Kılıçdaroğlu konuşmasını şöyle sürdürdü: "Daha önce Man Adası'ndan bahsetmiştim. Devlete vergi ödememek için dolarları buradan gönderdiler, oradan Türkiye'ye getirdiler beş kuruş vergi ödemediler. Bunu dile getirdim, belgeselini yaptık, mahkemeden yasaklama kararını çıkarttılar. O hâkime de seslenmek isterim. Sende vicdan, ahlak, hukukun kırıntısı var mı acaba ya? Niçin? Duymasın vatandaş. Duyacaklar. Sen milleti mi kandırıyorsun. Arkadaşlarımız araştırma önergesi verecekler. Adım gibi biliyorum, MHP ve AKP hayır diyecekler önergeye. Ne gerek var. Erdoğan ve Bahçeli diyecekler. Üstelik bağışı yaptığınız yer de çocuk tacizinden sabıkalı olan bir yer. Buna gerekçeyi Kızılay başkanı buluyor. Efendim bu bir vergi kaçakçılığı değil, vergiden kaçınmadır diye. Öğretmişler. Hayır efendim hayır, bu açıkça fakir fukaranın hakkının soyulması demektir. 8 milyon dolar Hazine'ye gitseydi, bu 60 bin öğrencinin yurdu yoktu değil mi? Bakın öğrencilere burs veremiyorlar. 285 bin öğrencinin ahdi vardır burada.

"Kızılay gibi bir kurum içten içe çürüyorsa o zaman devlet çürüyor demektir. Neden liyakat diyorum, devlet çürümesin diye.
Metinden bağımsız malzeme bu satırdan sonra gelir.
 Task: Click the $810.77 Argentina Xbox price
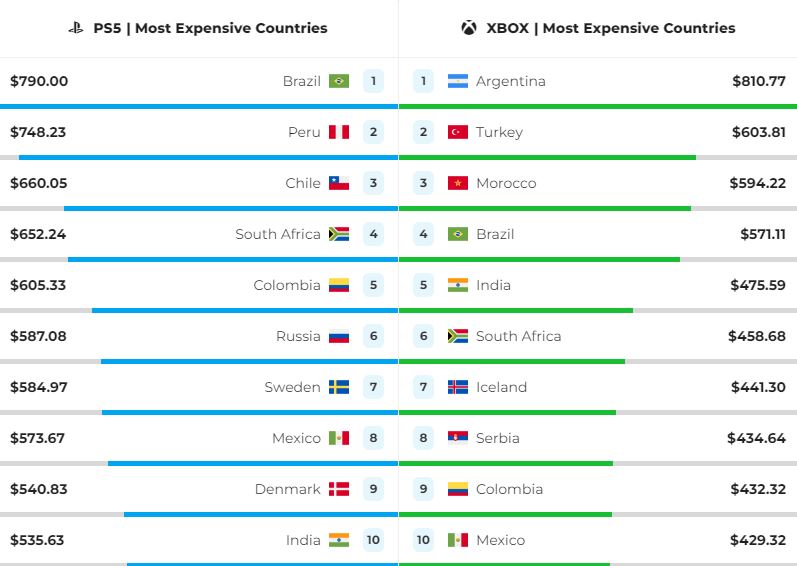[x=758, y=81]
Bunun adı peçelemektir, malı götürmektir. Hülle ile Kızılay'ı kullanarak vergi kaçırma yoluna giderseniz bunun vebali ağırdır. Ha olması gereken ne? Kızılay yönetiminin istifa etmesi lazım. Ahlaklı bir yönetim varsa istifa etmesi lazım. Kim bilir arkasından daha neler çıkacak. Araştırma önergesi kabul edilirse Kızılay'ın hangi partinin arka bahçesine dönüştüğünü göreceğiz."

'KUDÜS'Ü İSRAİL'E VERME ANLAŞMASI'
Kılıçdaroğlu, geçtiğimiz günlerde ABD Başkanı Trump'ın açıkladığı "Ortadoğu Barış Planına" değinerek, "Barış anlaşması değil bu bir savaş anlaşması, bir devleti yok etme anlaşması. Kudüs'ün tamamını İsrail'e verme anlaşması. Filistin kendi topraklarında bağımsız yaşamak zorundadır. Ve biz bunları yaşatmalıyız" diye belirtti.

'İKİ TARAF DA SİZİ KULLANIR'
Kılıçdaroğlu, İdlib'te yaşanan gerilim ve asker ölümlerine ilişkin de şunları söyledi: "Egemen güçlerin maşası olmamak çok önemlidir. Pinpon topu gibi Amerika ve Rusya arasında gidip gelirseniz iki taraf da sizi kullanır. Bakın İdlib dışında sorun kalmadı. İki egemen güç Suriye'yi istediği gibi kullanıyor. İki egemen güç orada çatışacak, taraflara silah temin ediyor. Amerika ve Rusya'nın silah fabrikası var. Ne istiyorsun? Hepsini veriyorlar. Beyler buyurun birbirinizi öldürün diyorlar. Taşeronlaşma önemlidir dış politikada.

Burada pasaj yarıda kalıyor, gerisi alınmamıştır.